BEGIN Available data
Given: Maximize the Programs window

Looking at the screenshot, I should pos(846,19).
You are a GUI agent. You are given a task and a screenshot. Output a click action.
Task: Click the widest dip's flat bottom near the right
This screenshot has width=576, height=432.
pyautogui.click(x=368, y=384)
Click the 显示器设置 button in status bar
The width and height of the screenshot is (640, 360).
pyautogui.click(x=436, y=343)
END Available data
How many lines in the material above contain the word "height"? Reply with the number alone.

Answer for this exercise: 2